En la liturgia de Pentecostés, a la narración de los Hechos de los Apóstoles sobre el nacimiento de la Iglesia (cf. Hch 2, 1-11) corresponde el salmo 103 que hemos escuchado: una alabanza de toda la creación, que exalta al Espíritu Creador que lo hizo todo con sabiduría: «¡Cuántas son tus obras, Señor, y todas las hiciste con sabiduría! La tierra está llena de tus criaturas... ¡Gloria a Dios para siempre, goce el Señor con sus obras!» (Sal 103, 24.31). Lo que quiere decirnos la Iglesia es esto: el Espíritu creador de todas las cosas y el Espíritu Santo que Cristo hizo descender desde el Padre sobre la comunidad de los discípulos son uno y el mismo: creación y redención se pertenecen mutuamente y constituyen, en el fondo, un único misterio de amor y de salvación. El Espíritu Santo es ante todo Espíritu Creador y por tanto Pentecostés es también fiesta de la creación. Para nosotros, los cristianos, el mundo es fruto de un acto de amor de Dios, que hizo todas las cosas y del que él se alegra porque es «algo bueno», «algo muy bueno», como nos recuerda el relato de la Creación (cf. Gn 1, 1-31). Por eso Dios no es el totalmente Otro, innombrable y oscuro. Dios se revela, tiene un rostro. Dios es razón, Dios es voluntad, Dios es amor, Dios es belleza. Así pues, la fe en el Espíritu Creador y la fe en el Espíritu que Cristo resucitado dio a los Apóstoles y nos da a cada uno de nosotros están inseparablemente unidas.

====================

## Requisitos del ejercicio
Indica si cada afirmación concuerda con el pasaje sobre Pentecostés, respondiendo sí o no y citando literalmente las palabras que lo deciden.
1. El salmo que corresponde a la narración de los Hechos de los Apóstoles es el 103.
2. Dios es el totalmente Otro, innombrable y oscuro.
3. Pentecostés es también fiesta de la creación.

====================

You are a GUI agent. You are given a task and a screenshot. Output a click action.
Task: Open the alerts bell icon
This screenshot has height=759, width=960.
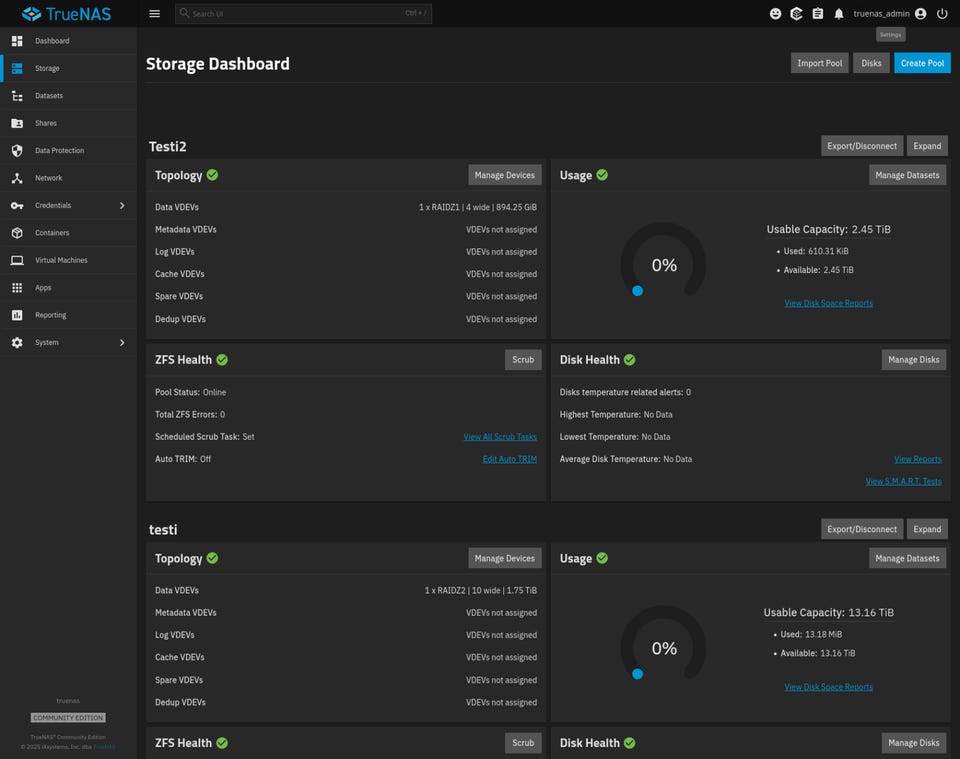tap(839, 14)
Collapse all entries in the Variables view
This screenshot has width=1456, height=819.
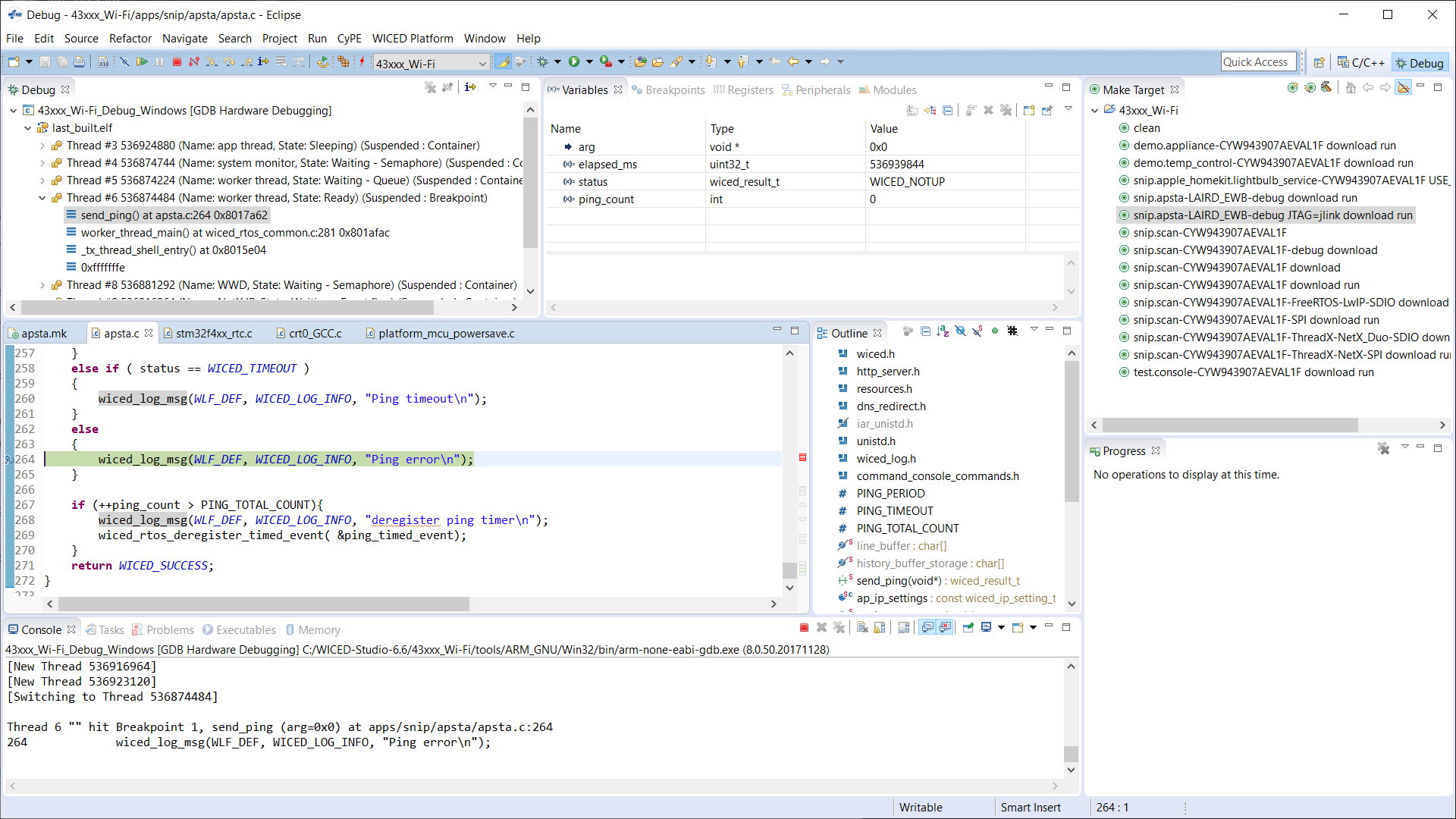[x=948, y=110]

====================

## Solución completa
1. Sí: «corresponde el salmo 103 que hemos escuchado».
2. No: «Por eso Dios no es el totalmente Otro, innombrable y oscuro».
3. Sí: «por tanto Pentecostés es también fiesta de la creación».